This article is like a crash course, that list downs the things that you would need most frequently while working exploring and manipulating datasets. It will be easy, if you’ve already taken a basic course on Python. Don’t worry you can start for now without any experience.

Let’s start

Step 0: Install Anaconda

Anaconda

We’ll be using Python 3 in this article. After installing, fire up your Spyder(IDE) or Jupyter(notebook) to start coding

Libraries

Apart from basic operations, you would need libraries for most of the functions like reading data, summarizing etc. . The most frequently used libraries in data science are

Numpy
Pandas
Scipy
Scikit-Learn
Matplotlib

To download libraries either use command prompt OR anaconda prompt . You can also download them from Jupyter/IPython notebook

#From command prompt
pip install pandas

#If you don't have root access on your Linux/Unix terminal
sudo pip install pandas

#From Jupyter
!pip install pandas

You need to import these libraries before you use them

import pandas as pd
import numpy as np


Read data and explore

To read a csv file we will be using, read_csv from pandas. This we give us a data frame.

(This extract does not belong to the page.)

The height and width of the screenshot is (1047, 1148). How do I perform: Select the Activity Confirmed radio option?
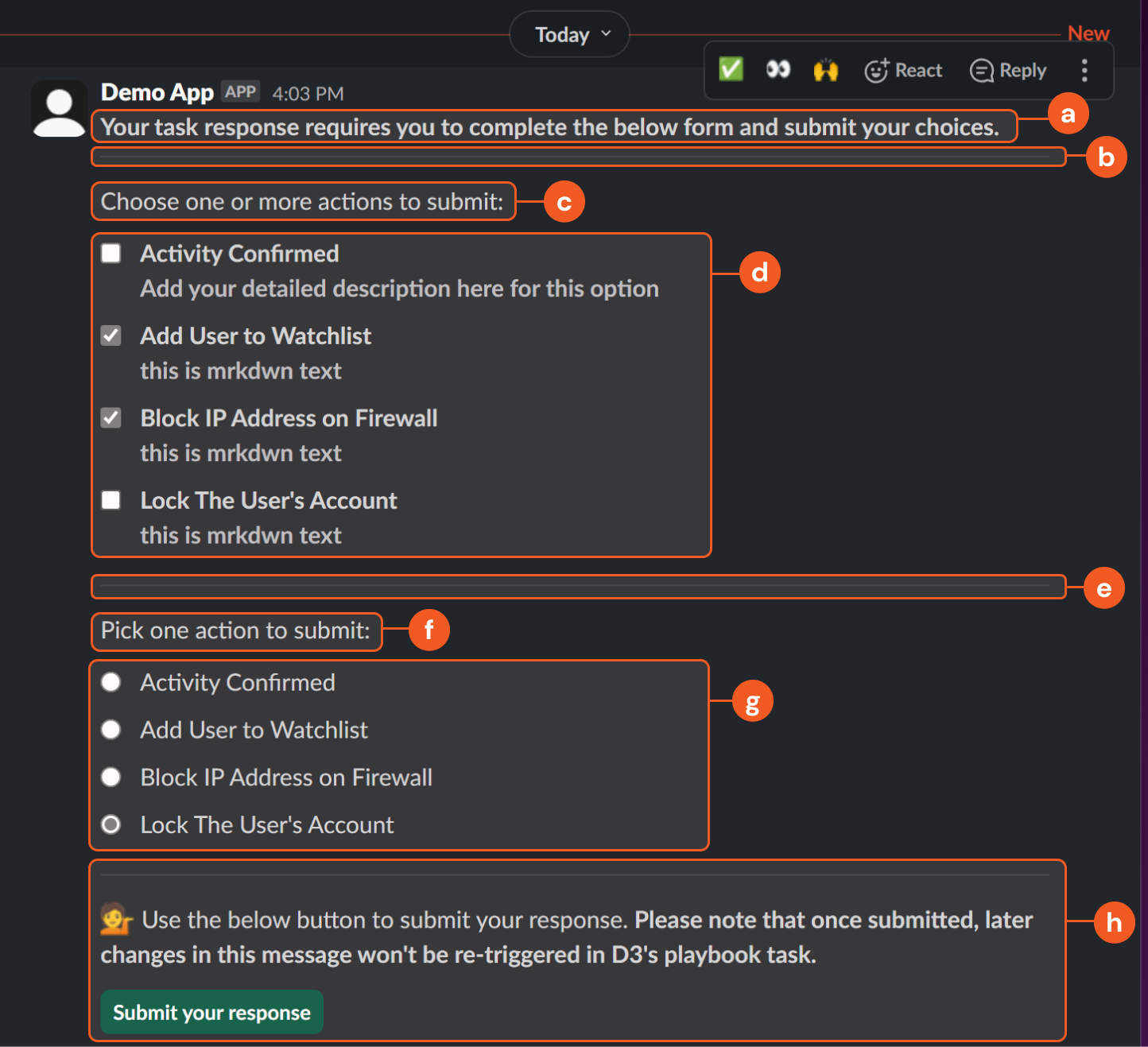point(111,682)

df = pd.read_csv('http://winterolympicsmedals.com/medals.csv')

Let’s look at the data we’ve just read. It’s shape,columns, head etc.

#Table shape
df.shape #(Rows,Columns)
(2311, 8)

Returns a tuple with number of rows and columns. (Ha.. Tuple another data type)


#Column names
df.columns
Index(['Year', 'City', 'Sport', 'Discipline', 'NOC', 'Event', 'Event gender',
       'Medal'],
      dtype='object')

Columns returns an index of column names


Let’s print your data, but not all of it

df.head()
Year City Sport Discipline NOC Event Event gender Medal
0 1924 Chamonix Skating Figure skating AUT individual M Silver
1 1924 Chamonix Skating Figure skating AUT individual W Gold
2 1924 Chamonix Skating Figure skating AUT pairs X Gold
3 1924 Chamonix Bobsleigh Bobsleigh BEL four-man M Bronze
4 1924 Chamonix Ice Hockey Ice Hockey CAN ice hockey M Gold


If you want to choose how many you rows you want to see

#Specify number of rows
df.head(2)
Year City Sport Discipline NOC Event Event gender Medal
0 1924 Chamonix Skating Figure skating AUT individual M Silver
1 1924 Chamonix Skating Figure skating AUT individual W Gold


Tip : Use tail() to get last rows, head(-n) to get (#rows - n) observations


Short summary of the data

#Get the description of all numeric columns
df.describe()
Year
count 2311.000000
mean 1980.361748
std 22.089091
min 1924.000000
25% 1968.000000
50% 1988.000000
75% 1998.000000
max 2006.000000


One Shot

shape
columns
head()
tail()
describe()


Subsetting & Indexing

Chasing for the required columns and rows we want, is the daily routine. As I see it there are 3 main ways we subset i.e. Index, Name and Logical.
In python we will be using two functions for this

loc - works using labels
iloc - works using position - only integers


Let’s start with some thing simple, choosing a row. We will use iloc now

#In python indexing starts with 0, unlike in R
df.iloc[0,:]
Year                      1924
City                  Chamonix
Sport                  Skating
Discipline      Figure skating
NOC                        AUT
Event               individual
Event gender                 M
Medal                   Silver
Name: 0, dtype: object

This returns a single row as a Series(?)
When you want multiple rows, you specify the required positions as a list(?) or range.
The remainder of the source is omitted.